The Google Summer of Code 2011 is open!

Students, read this page to know how to start.

The GSoC timeline can be found at:

Students, you have until April 8 to submit your application.

Official proposals

Timeline player and movie creation

This proposal focus on the Timeline component in Gephi and how to interact with a dynamic graph.

 Difficulty: Easy
 Required skills: Java, Swing
 Assigned Mentor: Cezary Bartosiak (co-mentored by Sébastien Heymann)

Since it's 0.7 version, Gephi can explore dynamic networks through its Timeline (see screenshot) component. Users can see how a network changes over time by selecting the range in the timeline. Several new features could be added to the timeline component to dramatically improve the user experience:

  • A play feature, configure the speed and click on 'Play' to animate the network
  • A better support of dates and visual graduation.
  • A manual set of the timeline, for precision.
  • A better tooltip.

The second part of this project proposes to develop animation creation (e.g. movies) from Gephi. It's a highly awaited feature from our users. The use case is simple: load a dynamic network, configure the timeline player and the movie settings (format and compression) and Play. The result is a movie file of the animated network with a a date label.

Using the OpenGL rendering engine in Gephi, movie frames can certainly be created. Then, a solution needs to be found to create a standard and compressed movie with a decent resolution. The possibility to set up a title to the video would be a nice plus. Although the primary use of this feature is dynamic networks, it should be available for other modules.

Finally, the possibility of movie creation without an active OpenGL windows, for instance when using the Gephi Toolkit will be evaluated.


Web-based network visualization with WebGL

This proposal offers to start a new and exciting project, a network visualization library entirely based on WebGL.

See the forum thread.

 Difficulty: Medium
 Required skills: Javascript, Open-source, Webdesign
 Assigned Mentor: Julian Bilcke

Communication about (large) graphs is currently limited because it’s not easy to put them on the web. Graph visualization is like other types of visualization (charts, Google Maps or Google Visualization API) and need powerful web support. Creating an efficient, interactive and portable library for doing that is a great challenge.

The idea is simple. People uses desktop software or scripts to visualize, manipulate and analyze large networks. Then, they would like to communicate about their findings and export the visualization on the web. There is currently no standard library that would do this job with graph larger than couple of thousands elements. Minimum interactivity should also be provided: zoom, pan, and mouse over events.

One possible good solution would be to use the new PhiloGL library, which seems a perfect fit. Data should be loaded as a standard JSON format.

An important aspect of this project is to deliver a final version with little features but with materials and documentation to make this a real open-source project. The amount of interest and possible support is very high, we just need to get started, create the project and start gathering the community.

This project would let the student get experience in Javascript and WebGL, high-level optimization and data visualization. Good communication skills are required to promote the project, write documentation and blog posts.

We suggest the following roadmap:

  • Get started with WebGL and the development environment
  • Draw a graph in a 2d space. Draw nodes as sphere, edges and labels.
  • Add interaction layer with displacement and mouse movement.

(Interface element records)
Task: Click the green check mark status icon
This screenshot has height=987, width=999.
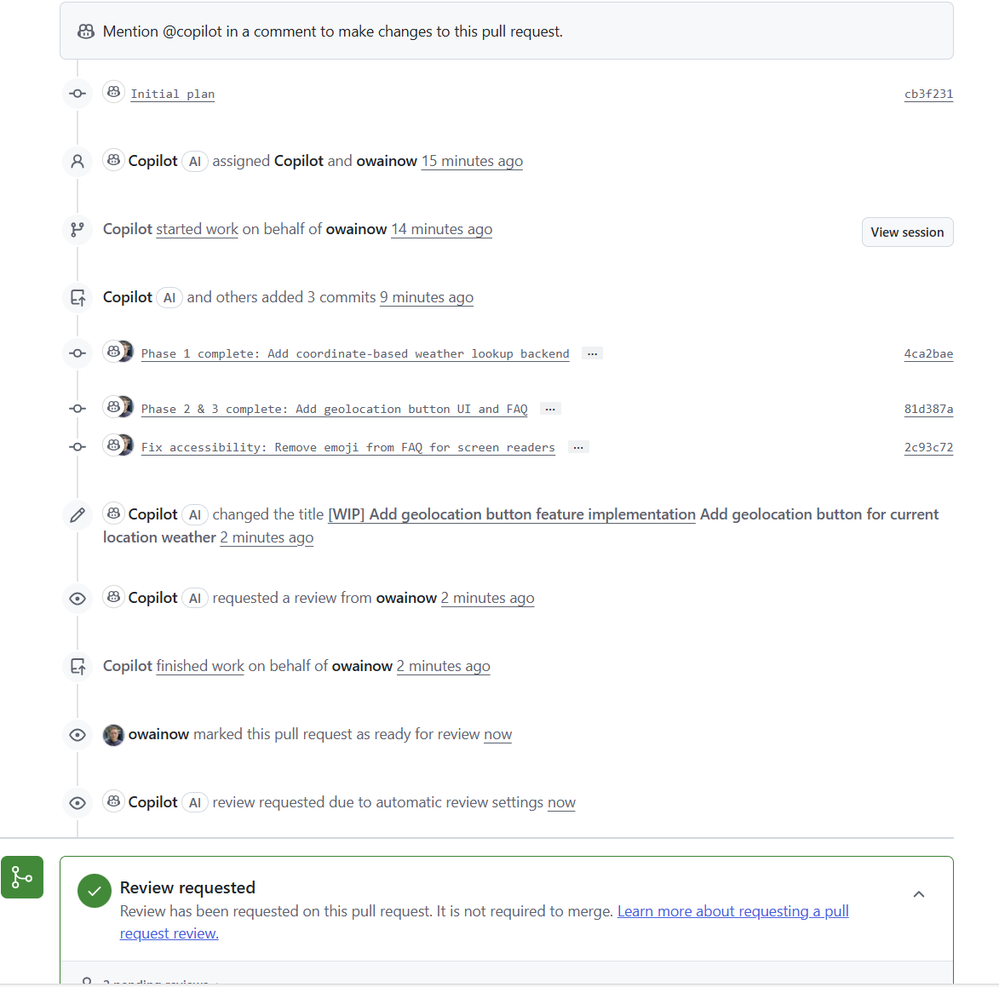Action: coord(95,891)
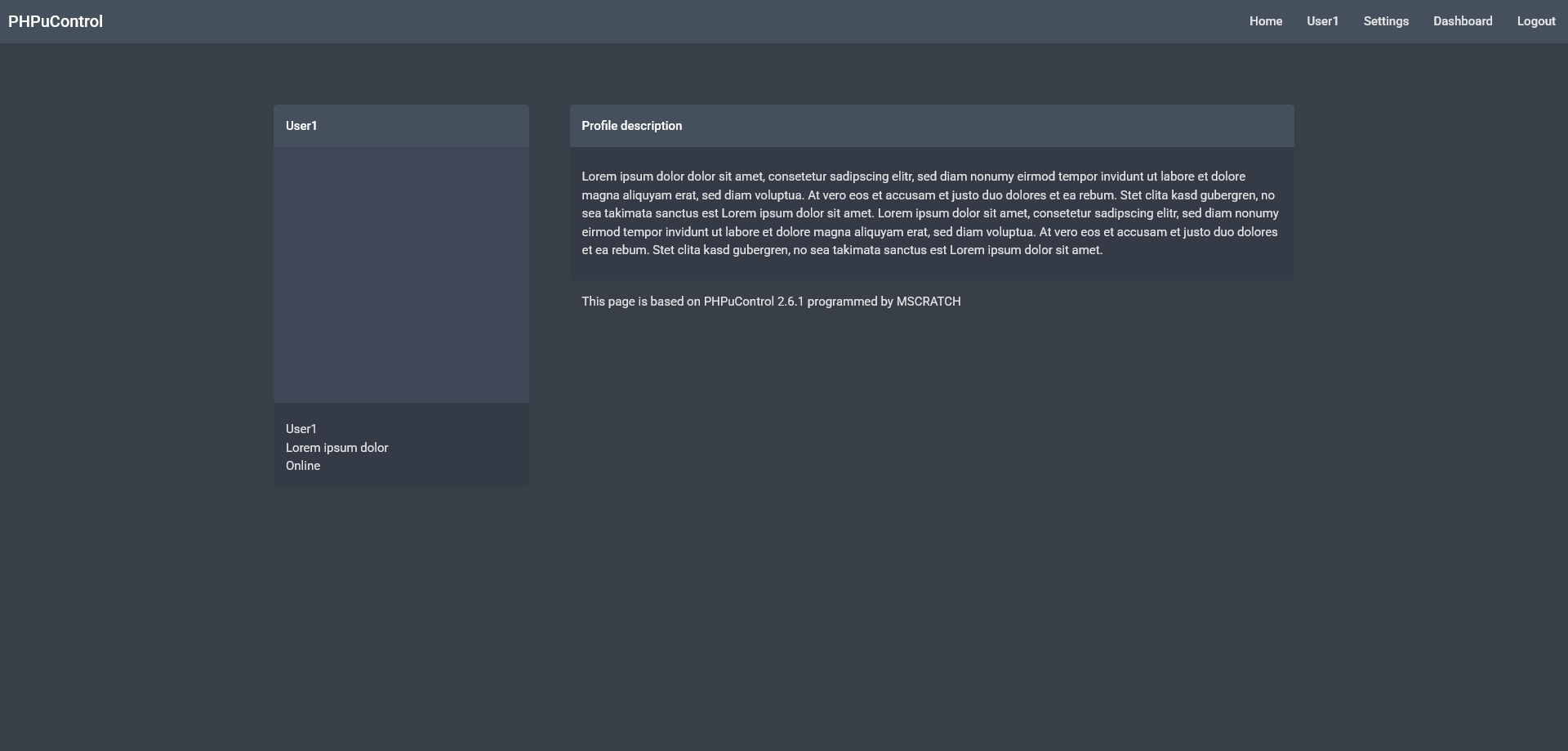Click the PHPuControl brand logo
The width and height of the screenshot is (1568, 751).
point(56,21)
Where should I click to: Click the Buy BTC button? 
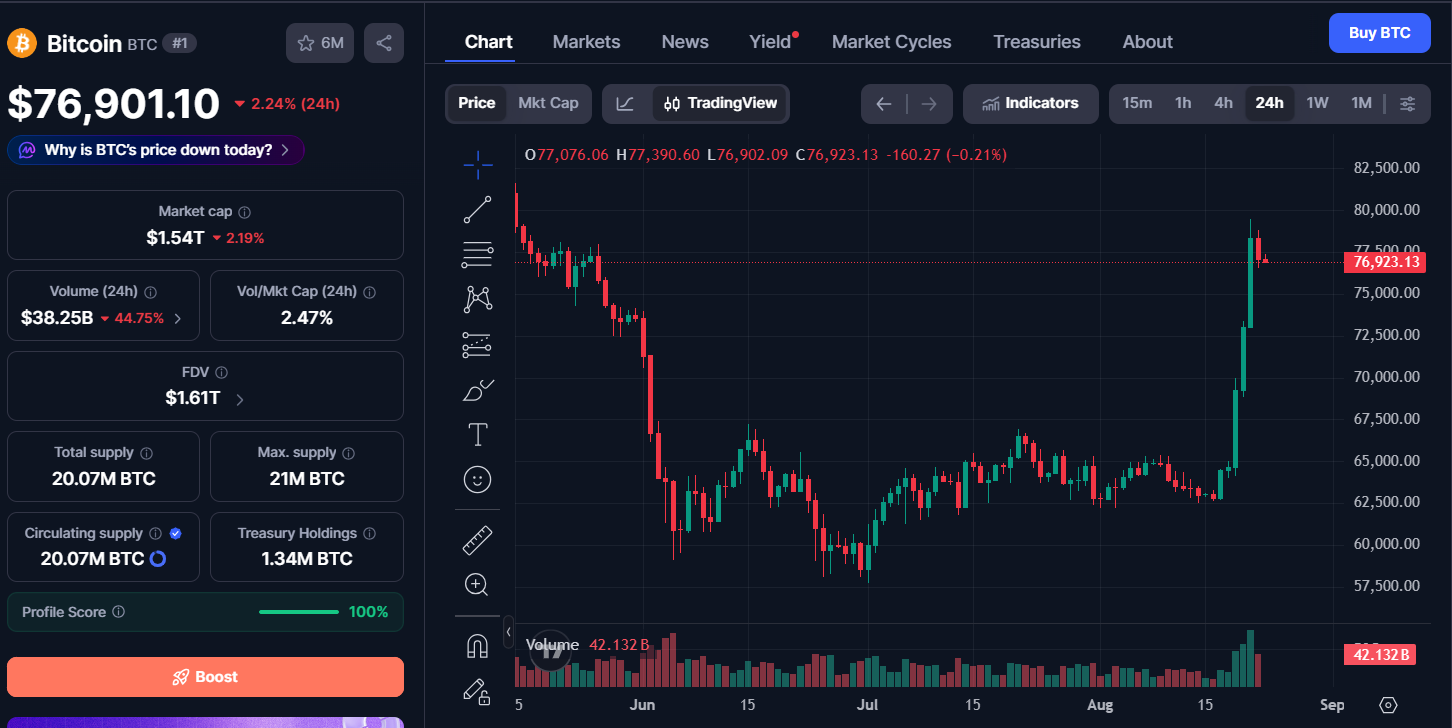tap(1380, 33)
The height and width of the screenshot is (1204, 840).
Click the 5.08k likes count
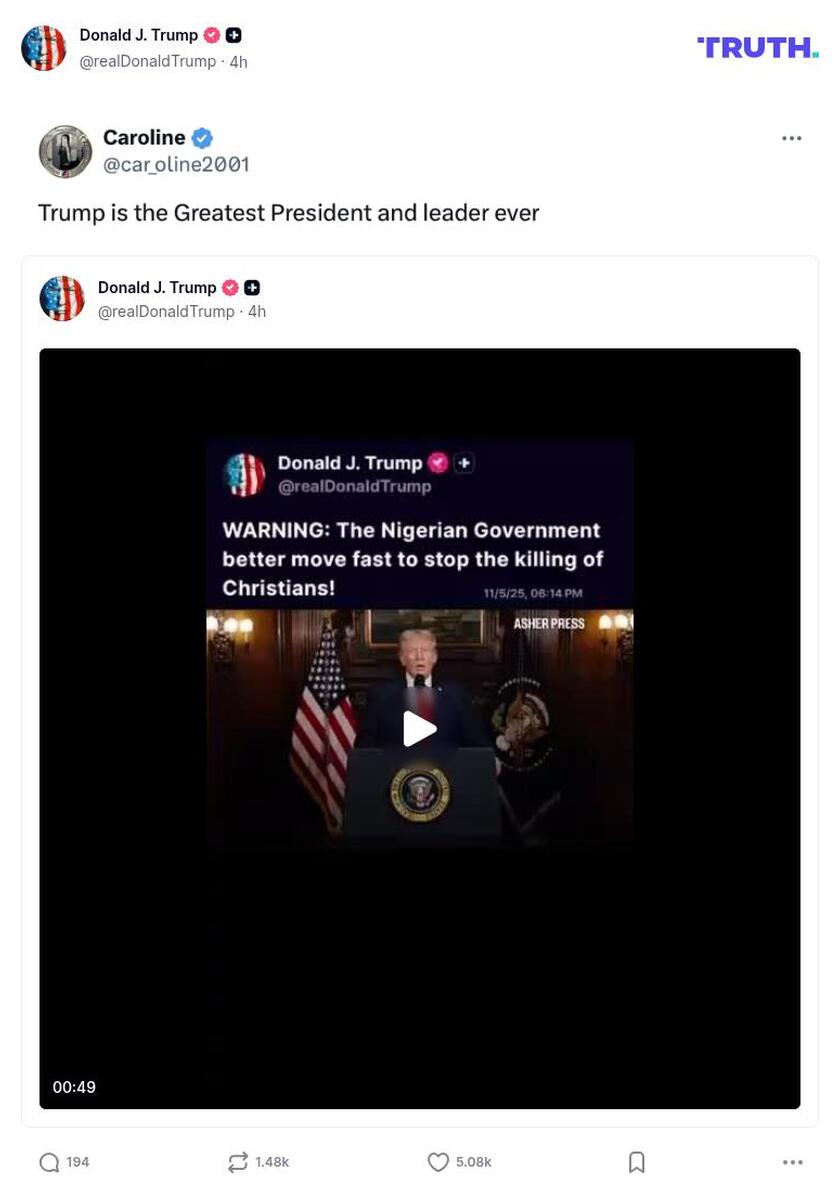click(473, 1162)
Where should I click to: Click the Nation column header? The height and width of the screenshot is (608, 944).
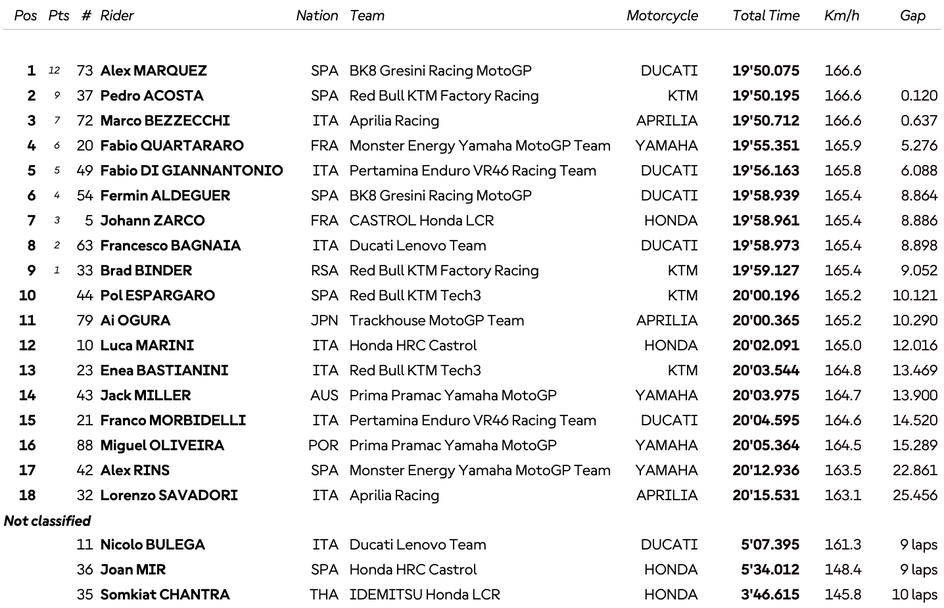click(x=317, y=16)
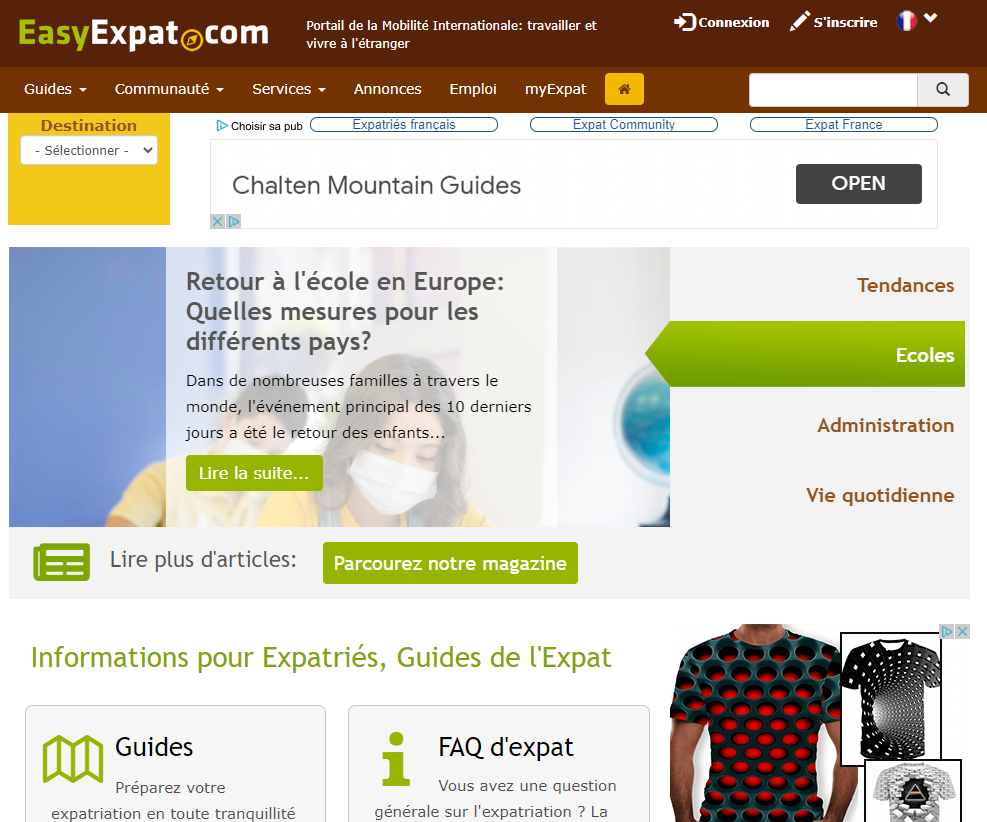The width and height of the screenshot is (987, 822).
Task: Click the magnifying glass search icon
Action: (x=942, y=89)
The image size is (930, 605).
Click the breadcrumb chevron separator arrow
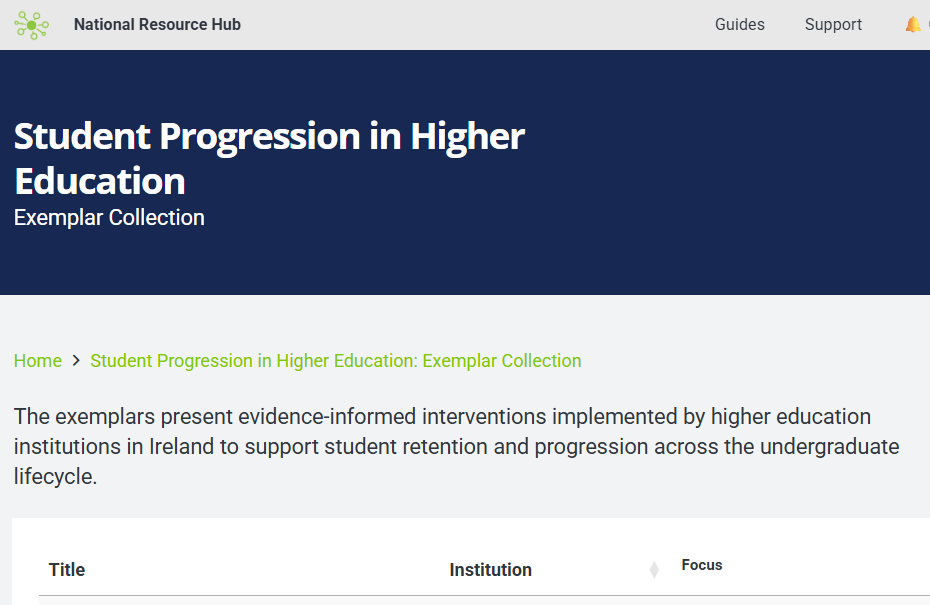click(x=76, y=361)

The problem:
Continue the Gephi Summer of Code proposals text from the point where it stops.

Exercise output:
  • Create API to define a graph structure and all visual attributes that can be touched.
  • Build a simple website and start advertising the project


Preview Refactoring

This proposal focuses on simplify and modularize the Preview architecture.

See the forum thread.

 Difficulty: Hard
 Required skills: Java, Software Design, Processing
 Assigned Mentor: Christian Tominski

The Preview module is a major brick in Gephi, it has a customizable Processing-based graph rendererand supports the vectorial formats (SVG, PDF) exports. It has been originally developed for GSoC 2009 and is now in a version 1.0. The architecture is complex and make it difficult to extend with plug-ins.

A modular architecture

The aim for Preview is flexibility', not performance. Its architecture should allow developers to easily display and customize a graph, and code plug-ins. Some new and exciting features, like Edge-Bundling, could be developed much more easily when this project is complete.

What kind of plug-ins one would like to code on top of the Preview?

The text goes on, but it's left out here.